解析爲何使用Jsoup比使用本網站<a href="http://www.flashscore.com/nhl/" rel="nofollow noreferrer">http://www.flashscore.com/nhl/</a>上的瀏覽器

我的網站的時候，我試圖提取「今天的比賽」表的鏈接HTML代碼是不同的。解析爲何使用Jsoup比使用本網站<a href="http://www.flashscore.com/nhl/" rel="nofollow noreferrer">http://www.flashscore.com/nhl/</a>上的瀏覽器

我用下面的代碼嘗試，但它不工作，你能指出其中的錯誤是什麼？

final Document page = Jsoup 
    .connect("http://d.flashscore.com/x/feed/t_4_200_G2Op923t_1_en_1") 
    .cookie("_ga","GA1.2.47011772.1485726144") 
    .referrer("http://d.flashscore.com/x/feed/proxy-local") 
    .userAgent("Mozilla/5.0 (Windows NT 10.0; Win64; x64) AppleWebKit/537.36 (KHTML, like Gecko) Chrome/56.0.2924.87 Safari/537.36") 
    .header("X-Fsign", "SW9D1eZo") 
    .header("X-GeoIP", "1") 
    .header("X-Requested-With", "XMLHttpRequest") 
    .header("Accept" , "*/*") 
    .get(); 

for (Element game : page.select("table.hockey tr")) { 
Elements links = game.getElementsByClass("tr-first stage-finished"); 
for (Element link : links) { 
    String linkHref = link.attr("href"); 
    String linkText = link.text(); 
} 
}

要嘗試修復它，我開始調試它。
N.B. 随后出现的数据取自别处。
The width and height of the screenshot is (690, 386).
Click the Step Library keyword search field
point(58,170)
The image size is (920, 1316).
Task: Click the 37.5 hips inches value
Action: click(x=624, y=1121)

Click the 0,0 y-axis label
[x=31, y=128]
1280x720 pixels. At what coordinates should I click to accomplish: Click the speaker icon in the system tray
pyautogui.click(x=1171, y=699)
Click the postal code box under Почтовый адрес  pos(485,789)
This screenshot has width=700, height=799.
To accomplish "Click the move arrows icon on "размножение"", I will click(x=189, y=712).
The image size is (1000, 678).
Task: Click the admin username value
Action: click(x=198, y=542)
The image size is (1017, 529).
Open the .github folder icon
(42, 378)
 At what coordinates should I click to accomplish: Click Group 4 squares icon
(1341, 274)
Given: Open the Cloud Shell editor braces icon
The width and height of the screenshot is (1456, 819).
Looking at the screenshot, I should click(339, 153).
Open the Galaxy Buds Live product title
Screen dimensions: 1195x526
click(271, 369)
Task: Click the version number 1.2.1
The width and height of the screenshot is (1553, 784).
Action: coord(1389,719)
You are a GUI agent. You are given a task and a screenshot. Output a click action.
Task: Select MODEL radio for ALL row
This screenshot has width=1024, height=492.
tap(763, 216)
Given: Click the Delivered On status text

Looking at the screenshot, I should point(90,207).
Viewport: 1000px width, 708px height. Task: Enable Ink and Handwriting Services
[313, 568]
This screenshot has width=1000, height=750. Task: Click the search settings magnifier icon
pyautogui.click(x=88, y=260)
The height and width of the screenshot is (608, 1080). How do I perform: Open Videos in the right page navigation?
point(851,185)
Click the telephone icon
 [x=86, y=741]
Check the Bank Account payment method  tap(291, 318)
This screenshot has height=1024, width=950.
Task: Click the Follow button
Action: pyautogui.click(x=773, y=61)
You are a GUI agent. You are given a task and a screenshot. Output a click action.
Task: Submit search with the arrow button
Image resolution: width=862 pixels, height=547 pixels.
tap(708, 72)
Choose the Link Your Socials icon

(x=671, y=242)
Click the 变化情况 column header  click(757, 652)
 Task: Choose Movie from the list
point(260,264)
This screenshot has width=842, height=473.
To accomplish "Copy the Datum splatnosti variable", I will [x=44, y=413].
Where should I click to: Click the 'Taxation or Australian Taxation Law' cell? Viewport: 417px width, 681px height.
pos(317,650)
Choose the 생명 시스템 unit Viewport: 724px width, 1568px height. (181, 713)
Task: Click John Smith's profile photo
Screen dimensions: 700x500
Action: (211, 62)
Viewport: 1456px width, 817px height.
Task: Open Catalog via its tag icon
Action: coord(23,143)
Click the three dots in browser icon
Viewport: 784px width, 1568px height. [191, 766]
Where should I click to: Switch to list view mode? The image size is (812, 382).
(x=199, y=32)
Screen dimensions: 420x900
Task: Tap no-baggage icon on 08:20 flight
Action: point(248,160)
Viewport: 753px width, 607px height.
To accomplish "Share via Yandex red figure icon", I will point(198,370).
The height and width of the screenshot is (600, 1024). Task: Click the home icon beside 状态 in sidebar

它顯示我們得到的頁面（如果我們正在得到一種奇怪的HTML）。之後，調試顯示for循環甚至沒有啓動。我試圖將page.select（「」）部分更改爲不同的部分（如getElementByAttribute等），但我剛剛開始學習網頁抓取，因此我需要熟悉這些方法來瀏覽文檔。我應該如何提取這些數據？

來源

2017-04-10 Armin Beda

至於說意見，這個網站需要以建立一個鏈接元素來執行一些JavaScript。 Jsoup只解析HTML，它不運行任何JS，並且如果您從瀏覽器獲得或者您從Jsoup獲得，則不會看到相同的HTML源代碼。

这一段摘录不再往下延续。